##### EXCERPT

Moon with 17 and 12 and JO with 18 and 7. Those 2 were very good tonight.


----------



## Adam (Jan 28, 2003)

Wade3 said:


> Moon with 17 and 12 and JO with 18 and 7. Those 2 were very good tonight.


Close one, I almost got outposted...:basel:

Jamario was awesome tonight.


----------



## -33- (Aug 6, 2002)

That's the difference between us and every team besides Cleveland/Boston/Orlando...

Atlanta doesn't have that guy like Wade/LeBron who can flip a switch and take over the game on BOTH ends. Same with Philly/Detroit, or any of the low teams. 

He IS the difference for us, and come playoff time, the game is so much different. The stars rise to the top, we've seen him do it before. Who will rise for Atlanta? Joe Johnson is a great player, same with Josh Smith, Bibby, and Horford, but they aren't elite. 

I really hope we can stay healthy going into the playoffs, and take a little momentum with us. I wouldn't want to play a healthy Boston in round 2, but I think we can go 6 or 7 games with either Cleveland or Orlando. 

My biggest concern right now is Mario's inevitable foul trouble...he changes the way we can play defense when he's on the court. Not so much on offense, because Wade can run the point and we bring in Cook, Moon, or JJ (or Wright/Diawara). 

The other thing I've noticed is how effective the pick & roll has been with JO and Wade, but why can't we run the same type of stuff with Beasley? You'd think that Beas coming off that screen can roll or pop, and be dangerous either way. If you are worried about Beas, that gives Dwyane even more room to operate. Hopefully Coach Spo and his staff, or Riley up above have this "master plan" of slowly bringing him along, but to make serious noise, we are going to need Beas at his best come playoff time.


----------



## Wade County (Jun 22, 2003)

Cook was non-existant, but we got good minutes from JJ and Beasley off the bench.

Chalmers struggled again, but he came up big when we needed him. 

Cant believe that stupid alley oop on the fast break though :laugh:


----------



## Wade County (Jun 22, 2003)

Spo just dropped an F-bomb! :laugh:!


----------



## Wade2Bosh (Mar 31, 2004)

Spo just dropped a curse during the post game press conference :laugh:

"We simplified everything in the 4th. I drew the play on the board and said give it to Wade and get the **** out his way"


----------



## NewAgeBaller (Jan 8, 2007)

This Toronto trade is looking pretty nice, atleast tonight.

Wade, JO & Moon carried us for the most of tonight.


----------



## Wade County (Jun 22, 2003)

Ha! I outposted W2M!

This is a great day.


----------



## Rather Unique (Aug 26, 2005)

SPO just said "We simplified things, drew a play, said we are in the bonus, so get the **** out of Dwyane's way" in the press conference about the huddle after the skirmish!


----------



## NewAgeBaller (Jan 8, 2007)

Wade3 said:


> Spo just dropped a curse during the post game press conference :laugh:
> 
> "We simplified everything in the 4th. I drew the play on the board and said give it to Wade and get the **** out his way"

##########
##### SOURCE EXCERPT

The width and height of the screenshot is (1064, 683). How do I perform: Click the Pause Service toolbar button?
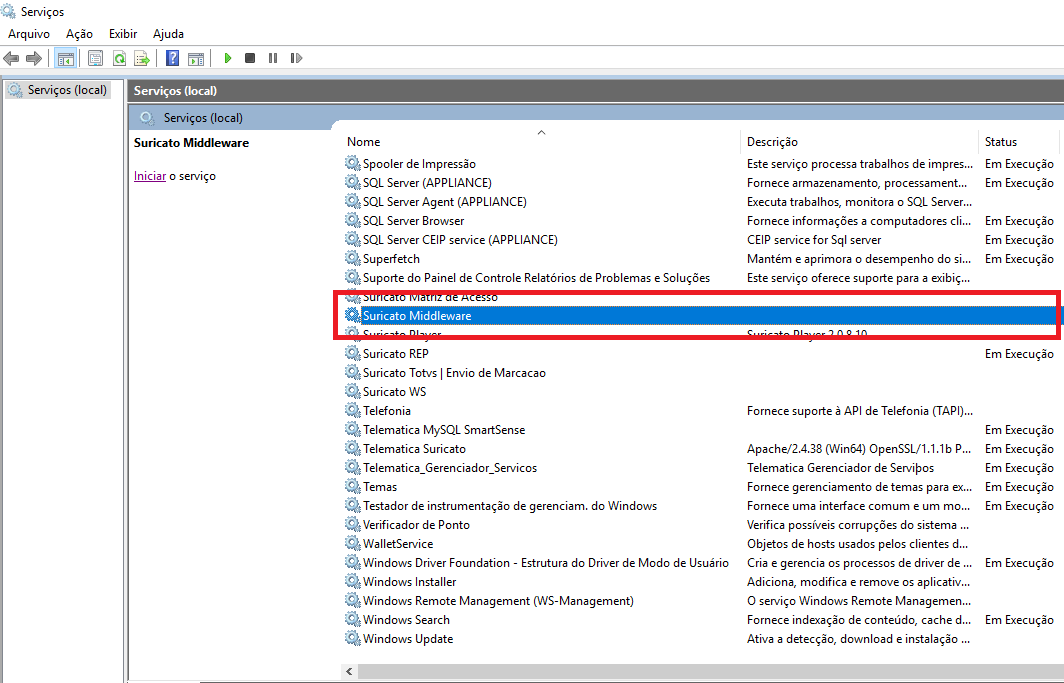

##########

§ **WRITTEN PROBLEM A**:
Reproduce the section of the basketball forum thread that opens with the words "That's the difference" and closes with "Cleveland or Orlando.", substituting "Chicago" for each occurrence of "Atlanta".
§ **WRITTEN PROBLEM B**:
Write the next part of the basketball forum thread, picking up after its final post.

§ **TASK ANSWER A**:
That's the difference between us and every team besides Cleveland/Boston/Orlando...

Chicago doesn't have that guy like Wade/LeBron who can flip a switch and take over the game on BOTH ends. Same with Philly/Detroit, or any of the low teams. 

He IS the difference for us, and come playoff time, the game is so much different. The stars rise to the top, we've seen him do it before. Who will rise for Chicago? Joe Johnson is a great player, same with Josh Smith, Bibby, and Horford, but they aren't elite. 

I really hope we can stay healthy going into the playoffs, and take a little momentum with us. I wouldn't want to play a healthy Boston in round 2, but I think we can go 6 or 7 games with either Cleveland or Orlando.

§ **TASK ANSWER B**:
Can't believe I missed that.. :admin:


----------



## Rather Unique (Aug 26, 2005)

damn mad late, damn you W3, and MB!


----------



## Wade2Bosh (Mar 31, 2004)

MB30 said:


> Ha! I outposted W2M!
> 
> This is a great day.


:azdaja:

My powers have reduced since the username change 

Good to see Philly lost tonight.


----------



## Wade County (Jun 22, 2003)

Win for me.


----------



## Truknicksfan (Mar 25, 2005)

Truknicksfan said:


> Moon is killing it. Nate is really killing it lol. Dont worry guys. The knicks can never hold a lead so you'll most likely win. Well see though, good game so far.


Boy this guy really knows this Knick team....o wait......that was me......


----------



## Wade2Bosh (Mar 31, 2004)

Rather Unique said:


> damn mad late, damn you W3, and MB!


Ha!, you see it evens out


----------



## Adam (Jan 28, 2003)

MB30 said:


> Ha! I outposted W2M!
> 
> This is a great day.


I got him too on page 3.

:glowllama:


----------



## myst (Feb 22, 2006)

myst said:


> Nate needs to stop all of this flexing and dancing and crap. If we come back and win I expect a cart-wheel from all 15 Heat players.


I want cartwheels!!


----------



## Wade2Bosh (Mar 31, 2004)

Truknicksfan said:


> Boy this guy really knows this Knick team....o wait......that was me......


Good call


----------



## Wade County (Jun 22, 2003)

Lol at Jason Jacksons's backpeddling bout Spos cuss.


----------



## Adam (Jan 28, 2003)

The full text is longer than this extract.